エヴェリーナがそんなことを考えていると、ふいに小さく笑う声があった。
「――おおむね、ジョナタは善良で根の真っ直ぐな男だが、それゆえに一つ欠点がある」
エヴェリーナは驚いてジルベルトを見た。目と目が合う。
「珍味は、正統な美食あってこそ際立つということがわからぬらしい。たまに食すからこその珍味だ。野趣に溢れた珍味も毎日口にすればいずれ飽きるし、常食には向かん」
軽く揶揄するような口調に、エヴェリーナは忙しなく瞬く。
ジョナタにわだかまりはないというようなことを言っていたのに――何を言おうとしているのだろう。
ふ、とエヴェリーナの手がまたもすくわれた。指先を引かれて、ジルベルトの吐息が触れる。
「伴侶を見る目がないな、弟は」
触れる息がかすかに笑っている。
とたん、エヴェリーナはくらりと目眩を覚えた。

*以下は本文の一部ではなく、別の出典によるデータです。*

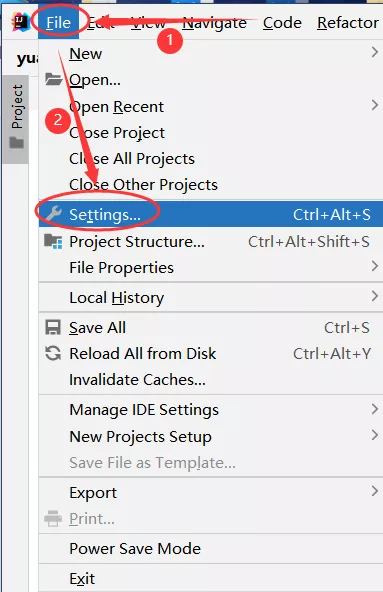The image size is (383, 592).
Task: Expand the Local History submenu arrow
Action: pyautogui.click(x=374, y=296)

たちまち頬に熱がのぼる。
「ご、ご冗談を……っ」
ようやくのことでそれだけを言い、手を引く。
ひどくいたたまれず、顔を背ける。ジルベルトの笑い声が聞こえる。
(な、何を言うの……っ!)
顔が熱い。
――これまで、もっと直接的に容姿を褒められたことは何度もある。そのことにいちいち動揺などしなかった。なのに、どうしていまこれほど動揺してしまうのだろう。
ジルベルトの眼差しにも声にも、あまりに力があるからなのか。
――野趣に溢れた珍味という言葉が、たぶんマルタを指しているだろうこともようやく気づく。とたん、エヴェリーナの胸に仄暗い喜びがわいた。
貴人らしい婉曲な、だが陰湿さの感じない言葉で、マルタより自分を認めてくれたのはジルベルトだけだ。
それでも、エヴェリーナは自分を戒めた。
(……浮かれてはだめ)
こんな喜び方は、卑小に感じられる。自分に許したくない類のものだった。
マルタもジョナタももう自分には関係ない。何を言われても反応せず、遠ざけることが一番いいのだ。
――おそらくは、ジルベルトも。